2 Gangguan ketagihan internet
– Ada semacam ketidaksetujuan apakah ini gangguan yang berbeda atau
justru semacam gejala atas gangguan-gangguan tersebut (seperti berjudi
atau ketagihan pornografi yang online). Terlepas dari kenyataan –
keinginan untuk online tiap saat – gejala-gejala ini mencakup kelelahan,
kurang tidur, mudah marah, acuh, pikiran yang berpacu.. uh oh ini
mendekati kenyamanan di mana saya akan berhenti.
3. Creepy Treehouse Syndrome -
Sindrom ini cukup unik dan baru terlihat belakangan. Yakni bagaimana
seseorang selalu mengajak satu sama lain untuk menjadi pengikutnya dalam
twitter atau temannya dalam Facebook. Seolah-olah yang demikian adalah
bukti keeratan sosial yang nyata. Sekaligus bukti eksistensi sosial yang
kuat. Orang sudah jarang lagi bertanya nomor telepon setelah
berkenalan, tapi langsung bertanya soal kepemilikan akun FB atau
twitter. Karena setelah menjadi teman di dunia maya, banyak hal yang
seolah bisa diketahui, padahal belum tentu (lihat nomor 6 di bawah).
4. Pengganggu -
Pengganggu dalam internet dikategorikan sebagai orang-orang yang
memosting kata-kata atau kalimat yang provokatif dan irelevan dengan
konteks atau topik pembicaraan. Motivasi mereka seringkali memang
bertujuan untuk memancing respon yang emosional. Jika kita menanggapi
orang semacam ini, justru sama dengan memberikan mereka apa yang mereka
mau.
5 Depresi akan facebook –
Yang satu ini sedikit lemah, tetapi saya harus memasukkan ini demi poin
nomor enam. Menurut penelitian tentang remaja wanita di New York,
kemampuan untuk berbagi masalah dan urusan pribadi banyak diselesaikan
melalui jalur online semisal Facebook. Dengan menebar status, chatting,
atau melampiaskannya pada grup, orang akan merasa masalahnya sedikit
teratasi. Meski demikian, ini tentu tidak bisa disamakan dengan
penyelesaian problematika secara tatap muka.

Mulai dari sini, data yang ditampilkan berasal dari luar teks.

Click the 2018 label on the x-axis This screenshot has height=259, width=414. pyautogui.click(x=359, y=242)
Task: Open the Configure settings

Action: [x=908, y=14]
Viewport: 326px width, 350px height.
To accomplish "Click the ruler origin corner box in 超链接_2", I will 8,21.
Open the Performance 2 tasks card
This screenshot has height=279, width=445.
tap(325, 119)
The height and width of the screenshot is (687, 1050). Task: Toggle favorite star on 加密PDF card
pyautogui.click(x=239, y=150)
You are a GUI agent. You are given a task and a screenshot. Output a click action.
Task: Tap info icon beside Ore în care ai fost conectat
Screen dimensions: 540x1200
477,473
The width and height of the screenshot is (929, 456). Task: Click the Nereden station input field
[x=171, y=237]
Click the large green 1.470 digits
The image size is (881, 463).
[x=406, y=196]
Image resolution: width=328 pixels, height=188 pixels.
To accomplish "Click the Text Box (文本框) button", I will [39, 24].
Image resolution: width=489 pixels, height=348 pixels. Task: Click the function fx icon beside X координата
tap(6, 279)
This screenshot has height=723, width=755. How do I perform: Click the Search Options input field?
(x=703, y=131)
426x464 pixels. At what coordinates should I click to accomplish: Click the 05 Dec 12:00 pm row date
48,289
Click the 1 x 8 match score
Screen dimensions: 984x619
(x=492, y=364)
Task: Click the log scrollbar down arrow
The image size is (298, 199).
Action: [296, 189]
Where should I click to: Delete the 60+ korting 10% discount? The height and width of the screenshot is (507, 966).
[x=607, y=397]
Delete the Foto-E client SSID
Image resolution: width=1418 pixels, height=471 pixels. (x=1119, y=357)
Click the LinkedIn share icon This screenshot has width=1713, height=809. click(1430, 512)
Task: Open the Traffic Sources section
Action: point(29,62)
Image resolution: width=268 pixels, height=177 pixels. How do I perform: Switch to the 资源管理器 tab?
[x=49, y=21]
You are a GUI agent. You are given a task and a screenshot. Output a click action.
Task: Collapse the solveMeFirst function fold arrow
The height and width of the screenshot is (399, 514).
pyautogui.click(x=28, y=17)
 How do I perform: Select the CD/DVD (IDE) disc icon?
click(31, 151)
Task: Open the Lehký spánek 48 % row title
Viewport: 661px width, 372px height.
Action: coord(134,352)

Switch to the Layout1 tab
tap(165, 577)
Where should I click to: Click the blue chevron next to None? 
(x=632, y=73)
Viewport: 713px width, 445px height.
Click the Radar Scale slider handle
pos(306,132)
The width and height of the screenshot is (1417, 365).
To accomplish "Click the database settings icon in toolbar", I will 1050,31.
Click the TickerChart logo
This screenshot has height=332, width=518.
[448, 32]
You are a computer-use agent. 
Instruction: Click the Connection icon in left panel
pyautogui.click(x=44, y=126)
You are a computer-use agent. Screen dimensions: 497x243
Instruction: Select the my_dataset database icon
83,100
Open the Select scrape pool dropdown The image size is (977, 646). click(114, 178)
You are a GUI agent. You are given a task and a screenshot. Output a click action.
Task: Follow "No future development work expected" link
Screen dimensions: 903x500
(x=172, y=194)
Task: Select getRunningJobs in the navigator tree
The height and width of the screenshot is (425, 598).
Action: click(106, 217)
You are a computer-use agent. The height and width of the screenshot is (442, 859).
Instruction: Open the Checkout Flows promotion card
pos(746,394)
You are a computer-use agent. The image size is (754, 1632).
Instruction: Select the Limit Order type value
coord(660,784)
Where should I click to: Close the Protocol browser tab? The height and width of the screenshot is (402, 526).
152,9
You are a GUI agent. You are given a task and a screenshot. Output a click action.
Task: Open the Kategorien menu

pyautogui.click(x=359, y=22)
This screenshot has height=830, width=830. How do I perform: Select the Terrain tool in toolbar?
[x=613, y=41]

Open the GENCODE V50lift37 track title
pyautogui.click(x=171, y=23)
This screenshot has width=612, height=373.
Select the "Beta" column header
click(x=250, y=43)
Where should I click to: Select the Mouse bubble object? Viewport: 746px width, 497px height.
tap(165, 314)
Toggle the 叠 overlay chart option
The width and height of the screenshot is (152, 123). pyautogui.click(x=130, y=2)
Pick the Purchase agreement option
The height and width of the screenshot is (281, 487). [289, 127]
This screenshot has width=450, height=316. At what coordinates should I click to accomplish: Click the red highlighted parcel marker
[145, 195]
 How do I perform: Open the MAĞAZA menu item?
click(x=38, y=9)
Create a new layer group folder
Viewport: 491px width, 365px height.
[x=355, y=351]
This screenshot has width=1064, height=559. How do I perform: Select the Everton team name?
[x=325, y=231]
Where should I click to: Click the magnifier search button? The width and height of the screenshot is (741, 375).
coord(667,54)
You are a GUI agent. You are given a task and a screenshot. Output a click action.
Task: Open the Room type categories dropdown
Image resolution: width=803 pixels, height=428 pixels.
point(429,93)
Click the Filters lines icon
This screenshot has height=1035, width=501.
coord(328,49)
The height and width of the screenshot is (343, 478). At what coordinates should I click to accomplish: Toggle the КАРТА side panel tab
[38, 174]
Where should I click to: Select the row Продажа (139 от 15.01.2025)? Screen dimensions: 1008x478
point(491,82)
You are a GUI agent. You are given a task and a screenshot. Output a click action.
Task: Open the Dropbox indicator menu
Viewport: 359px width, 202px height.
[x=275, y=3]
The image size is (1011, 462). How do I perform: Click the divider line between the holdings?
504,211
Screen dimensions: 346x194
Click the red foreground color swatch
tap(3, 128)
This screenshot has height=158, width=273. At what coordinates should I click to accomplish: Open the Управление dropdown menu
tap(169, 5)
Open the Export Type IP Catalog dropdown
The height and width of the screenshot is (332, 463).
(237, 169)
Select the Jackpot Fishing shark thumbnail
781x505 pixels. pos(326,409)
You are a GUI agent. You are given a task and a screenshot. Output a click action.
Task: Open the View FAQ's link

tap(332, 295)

6. Narsisme dan web 2.0 - Jean Twenge dan Keith Campbell, penulis buku The Narcisissism Epidemic, menyebut web 2.0
sebagai stimulus kebudayaan narsis. Mereka mengatakan bahwa situs
jaringan sosial membentuk seseorang menjadi bukan dirinya, melainkan
seseorang yang "lebih baik", "lebih terhormat", dan "lebih atraktif".
Argumen lainnya, internet juga membentuk semacam deskripsi diri yang
terlalu dibuat-buat, misalnya dengan berhati-hati memilih foto yang
dicantumkan, status yang akan diupdate, serta komentar pada pengguna
lainnya.
Jadi, mari pertanyakan kembali, apakah internet ini sebuah kemajuan teknologi, atau justru degradasi kemanusiaan?